ORCHARD PARK, N.Y. — The “Prayers for Damar 3” have been answered. Buffalo Bills safety Damar Hamlin is finally home.
Nine days after he stunned and saddened his teammates by going into cardiac arrest and being resuscitated on the field in Cincinnati, and placed the NFL on hold, Hamlin was released from a Buffalo hospital on Wednesday, the Bills announced.
“We have completed a series of tests and evaluation and in consultation with the team physicians, we are confident that Damar can be safely discharged,” Dr. Jamie Nadler said in a news release issued by the team.
This marks the next major step in what doctors have called Hamlin’s remarkable recovery, which came two days after he was deemed healthy enough to be transferred from the University of Cincinnati Medical Center to the Buffalo General Medical Center. Nadler said the 24-year-old Hamlin will continue his rehabilitation with the Bills.

» **Dataset extract**:
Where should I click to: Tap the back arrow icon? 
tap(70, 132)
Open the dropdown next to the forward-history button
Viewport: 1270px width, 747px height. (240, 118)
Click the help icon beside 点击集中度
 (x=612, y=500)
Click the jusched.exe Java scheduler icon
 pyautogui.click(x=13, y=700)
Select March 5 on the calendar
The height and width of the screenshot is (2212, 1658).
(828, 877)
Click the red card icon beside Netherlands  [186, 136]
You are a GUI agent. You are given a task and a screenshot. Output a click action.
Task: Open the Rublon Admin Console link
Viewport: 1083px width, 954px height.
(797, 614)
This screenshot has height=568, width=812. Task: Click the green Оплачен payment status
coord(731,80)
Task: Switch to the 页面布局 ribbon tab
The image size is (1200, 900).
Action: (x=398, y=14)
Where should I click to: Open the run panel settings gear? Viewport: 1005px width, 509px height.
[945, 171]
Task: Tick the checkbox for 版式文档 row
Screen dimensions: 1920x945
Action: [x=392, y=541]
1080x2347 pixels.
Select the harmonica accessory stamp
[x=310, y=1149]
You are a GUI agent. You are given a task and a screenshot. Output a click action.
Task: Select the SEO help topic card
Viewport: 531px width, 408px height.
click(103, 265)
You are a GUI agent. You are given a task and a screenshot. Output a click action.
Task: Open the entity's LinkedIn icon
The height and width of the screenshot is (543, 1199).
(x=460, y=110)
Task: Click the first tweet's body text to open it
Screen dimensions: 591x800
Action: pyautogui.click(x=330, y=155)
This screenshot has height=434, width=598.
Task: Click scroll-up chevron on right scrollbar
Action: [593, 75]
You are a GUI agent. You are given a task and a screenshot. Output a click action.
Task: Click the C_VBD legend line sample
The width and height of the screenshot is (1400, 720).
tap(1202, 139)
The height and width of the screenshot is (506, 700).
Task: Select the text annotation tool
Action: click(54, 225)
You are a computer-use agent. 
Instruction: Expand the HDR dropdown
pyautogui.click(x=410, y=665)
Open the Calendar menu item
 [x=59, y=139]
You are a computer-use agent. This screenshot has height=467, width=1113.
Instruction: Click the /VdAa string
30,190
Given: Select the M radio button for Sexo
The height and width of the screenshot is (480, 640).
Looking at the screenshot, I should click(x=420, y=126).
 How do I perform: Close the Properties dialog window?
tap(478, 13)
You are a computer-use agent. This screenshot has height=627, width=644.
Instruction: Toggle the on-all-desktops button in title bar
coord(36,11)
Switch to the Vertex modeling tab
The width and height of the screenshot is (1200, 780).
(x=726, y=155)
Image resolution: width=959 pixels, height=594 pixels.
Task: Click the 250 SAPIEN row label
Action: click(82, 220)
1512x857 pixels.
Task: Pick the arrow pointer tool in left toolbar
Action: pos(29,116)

» **What this task involves**: List every number that appears in the news report on Damar Hamlin's release, written as the report gives it. The items aren't needed for this work.

» **Response to the exercise**: 3, Nine, two, 24